- **PROVIDED PASSAGE**:
***
Surrogacy Services Can Cooperate With Agencies

For many couples, deciding to start a family is a traditional, conventional path, with a woman allowing herself to become pregnant. She carries that baby for nine months and, when the time is right, gives birth to a child and a new life together as a family begins. For others, however, circumstances and even medical issues make it challenging to conceive naturally. 

Surrogacy is one of the most common and popular solutions to this, and as a result, it is used throughout the world. However, there are differing states of legality about how surrogacy can be used. Sometimes the laws vary from state to state or province to province within a single nation. But one thing that transcends all boundaries is that surrogacy requires more commitment, more time, more effort, organization, and investment than a traditional pregnancy, and that often means reaching out for help.

The Agency Challenge

Surrogacy agencies are one of the best ways for hopeful couples to make the challenge of surrogacy more efficient and streamlined. However, even the decision to work with a surrogacy agency does not mean that the process will now be fast, easy and everything will occur without issues or complications.

The majority of surrogacy agencies provide one of the most important and valuable services in the surrogacy process. They pair a potential surrogate mother with a hopeful couple on the search. Agencies offer a faster, safer way to find surrogate mothers. They introduce guidelines, standards, and specific metrics to ensure that surrogate mothers are suitable candidates with no health issues and screen hopeful couples to protect the surrogate mother herself, ensuring that everyone is safe and respected.
***
- **WORK INSTRUCTION 1**: Name every quality the surrogacy text says surrogacy requires more of than a traditional pregnancy.
- **WORK INSTRUCTION 2**: Set down, word for word, the part of the surrogacy text that opens with the words containing "Surrogacy Services Can" and closes with "to conceive naturally.".
The entries after this point have no connection to the surrogacy text.

- **LISTED ENTRIES**:
***
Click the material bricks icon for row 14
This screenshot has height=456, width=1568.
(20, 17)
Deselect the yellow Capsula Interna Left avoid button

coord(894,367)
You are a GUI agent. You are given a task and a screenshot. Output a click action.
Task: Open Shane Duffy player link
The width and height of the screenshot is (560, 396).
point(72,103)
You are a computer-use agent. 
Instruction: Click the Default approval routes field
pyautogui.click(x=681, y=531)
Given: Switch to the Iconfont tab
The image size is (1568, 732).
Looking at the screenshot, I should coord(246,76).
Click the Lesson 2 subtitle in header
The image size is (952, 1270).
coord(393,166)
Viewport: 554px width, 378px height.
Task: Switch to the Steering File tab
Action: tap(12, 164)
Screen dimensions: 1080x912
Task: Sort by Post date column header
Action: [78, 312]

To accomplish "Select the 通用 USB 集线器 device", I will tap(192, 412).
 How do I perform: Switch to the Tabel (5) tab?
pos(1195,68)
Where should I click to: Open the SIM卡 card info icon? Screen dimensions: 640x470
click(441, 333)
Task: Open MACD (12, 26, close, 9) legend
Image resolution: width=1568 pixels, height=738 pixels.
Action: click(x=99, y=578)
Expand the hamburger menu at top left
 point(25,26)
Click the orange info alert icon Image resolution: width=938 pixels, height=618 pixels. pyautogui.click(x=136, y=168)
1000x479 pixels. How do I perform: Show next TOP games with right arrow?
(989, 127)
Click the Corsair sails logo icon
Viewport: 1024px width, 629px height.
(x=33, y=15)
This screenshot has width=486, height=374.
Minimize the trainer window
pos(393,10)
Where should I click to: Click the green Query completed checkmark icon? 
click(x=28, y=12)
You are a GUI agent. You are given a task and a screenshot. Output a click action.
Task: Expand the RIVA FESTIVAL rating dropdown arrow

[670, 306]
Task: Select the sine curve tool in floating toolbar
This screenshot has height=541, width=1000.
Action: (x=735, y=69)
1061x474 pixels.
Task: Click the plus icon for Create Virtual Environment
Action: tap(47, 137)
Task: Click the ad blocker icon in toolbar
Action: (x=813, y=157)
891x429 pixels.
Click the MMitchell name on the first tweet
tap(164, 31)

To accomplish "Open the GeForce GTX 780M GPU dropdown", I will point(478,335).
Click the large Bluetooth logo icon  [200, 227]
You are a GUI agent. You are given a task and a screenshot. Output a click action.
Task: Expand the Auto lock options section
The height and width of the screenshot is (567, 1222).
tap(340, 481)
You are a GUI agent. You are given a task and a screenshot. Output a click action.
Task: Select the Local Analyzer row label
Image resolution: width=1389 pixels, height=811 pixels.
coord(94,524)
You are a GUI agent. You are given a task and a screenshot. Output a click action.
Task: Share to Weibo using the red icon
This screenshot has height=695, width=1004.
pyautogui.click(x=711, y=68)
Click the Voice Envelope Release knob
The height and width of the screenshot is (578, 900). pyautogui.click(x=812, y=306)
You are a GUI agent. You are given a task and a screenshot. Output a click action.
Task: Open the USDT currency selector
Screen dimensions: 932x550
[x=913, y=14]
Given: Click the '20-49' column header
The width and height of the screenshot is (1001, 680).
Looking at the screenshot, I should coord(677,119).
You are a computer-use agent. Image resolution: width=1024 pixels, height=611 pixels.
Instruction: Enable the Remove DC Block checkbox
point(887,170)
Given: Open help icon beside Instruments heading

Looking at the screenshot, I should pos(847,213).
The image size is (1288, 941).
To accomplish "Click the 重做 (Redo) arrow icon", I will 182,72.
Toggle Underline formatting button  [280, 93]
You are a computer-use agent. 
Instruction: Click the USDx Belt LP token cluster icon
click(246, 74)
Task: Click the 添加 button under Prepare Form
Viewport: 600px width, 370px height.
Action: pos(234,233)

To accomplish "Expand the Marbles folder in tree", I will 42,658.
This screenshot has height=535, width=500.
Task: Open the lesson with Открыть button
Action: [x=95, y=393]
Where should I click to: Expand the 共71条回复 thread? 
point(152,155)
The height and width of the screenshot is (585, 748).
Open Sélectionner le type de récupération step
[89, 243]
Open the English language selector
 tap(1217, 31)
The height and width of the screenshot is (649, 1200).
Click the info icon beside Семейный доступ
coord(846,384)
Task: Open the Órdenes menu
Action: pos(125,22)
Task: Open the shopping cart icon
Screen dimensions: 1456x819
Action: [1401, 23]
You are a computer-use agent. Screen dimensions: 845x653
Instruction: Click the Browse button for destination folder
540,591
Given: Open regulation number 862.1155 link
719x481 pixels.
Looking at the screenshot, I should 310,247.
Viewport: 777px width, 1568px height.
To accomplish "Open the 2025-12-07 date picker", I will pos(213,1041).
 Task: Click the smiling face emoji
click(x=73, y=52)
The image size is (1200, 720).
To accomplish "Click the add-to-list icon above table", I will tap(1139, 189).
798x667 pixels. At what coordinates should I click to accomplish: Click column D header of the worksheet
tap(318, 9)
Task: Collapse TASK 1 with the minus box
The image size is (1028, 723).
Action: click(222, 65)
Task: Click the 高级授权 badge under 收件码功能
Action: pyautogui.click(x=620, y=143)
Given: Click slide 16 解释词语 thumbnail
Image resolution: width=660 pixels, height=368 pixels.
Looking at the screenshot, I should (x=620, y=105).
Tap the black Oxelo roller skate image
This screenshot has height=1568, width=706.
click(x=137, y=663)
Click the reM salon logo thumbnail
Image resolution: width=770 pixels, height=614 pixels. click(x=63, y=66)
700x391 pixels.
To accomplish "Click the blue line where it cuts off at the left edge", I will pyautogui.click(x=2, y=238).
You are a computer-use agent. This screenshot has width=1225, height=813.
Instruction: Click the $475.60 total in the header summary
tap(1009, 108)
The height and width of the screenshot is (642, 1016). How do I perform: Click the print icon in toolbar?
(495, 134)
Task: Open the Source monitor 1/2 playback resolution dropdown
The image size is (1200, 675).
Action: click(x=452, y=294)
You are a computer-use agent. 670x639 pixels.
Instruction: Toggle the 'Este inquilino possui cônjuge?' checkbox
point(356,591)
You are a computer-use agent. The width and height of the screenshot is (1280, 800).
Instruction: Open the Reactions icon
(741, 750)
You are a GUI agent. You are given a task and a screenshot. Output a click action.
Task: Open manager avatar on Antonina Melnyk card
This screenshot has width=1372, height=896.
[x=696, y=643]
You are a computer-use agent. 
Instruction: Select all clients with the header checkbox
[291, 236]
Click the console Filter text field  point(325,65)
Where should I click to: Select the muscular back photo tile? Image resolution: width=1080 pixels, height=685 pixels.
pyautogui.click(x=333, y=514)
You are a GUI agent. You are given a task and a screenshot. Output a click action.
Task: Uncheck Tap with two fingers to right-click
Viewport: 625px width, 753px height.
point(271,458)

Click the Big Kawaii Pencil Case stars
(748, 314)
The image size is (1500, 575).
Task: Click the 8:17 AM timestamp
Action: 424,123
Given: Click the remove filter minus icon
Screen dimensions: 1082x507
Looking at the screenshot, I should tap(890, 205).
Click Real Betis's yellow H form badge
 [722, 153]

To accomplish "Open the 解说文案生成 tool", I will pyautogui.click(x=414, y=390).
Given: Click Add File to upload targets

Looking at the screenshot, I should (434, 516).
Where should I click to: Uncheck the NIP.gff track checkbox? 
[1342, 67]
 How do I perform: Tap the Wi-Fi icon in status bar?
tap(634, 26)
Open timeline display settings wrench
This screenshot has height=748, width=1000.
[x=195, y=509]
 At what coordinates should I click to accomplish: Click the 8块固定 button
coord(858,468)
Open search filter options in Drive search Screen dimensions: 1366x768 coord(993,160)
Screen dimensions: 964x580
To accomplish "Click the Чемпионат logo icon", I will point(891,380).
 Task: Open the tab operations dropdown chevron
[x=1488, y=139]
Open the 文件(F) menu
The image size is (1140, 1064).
***
- **OUTPUT 1**: Commitment, time, effort, organization, investment

- **OUTPUT 2**:
Surrogacy Services Can Cooperate With Agencies

For many couples, deciding to start a family is a traditional, conventional path, with a woman allowing herself to become pregnant. She carries that baby for nine months and, when the time is right, gives birth to a child and a new life together as a family begins. For others, however, circumstances and even medical issues make it challenging to conceive naturally.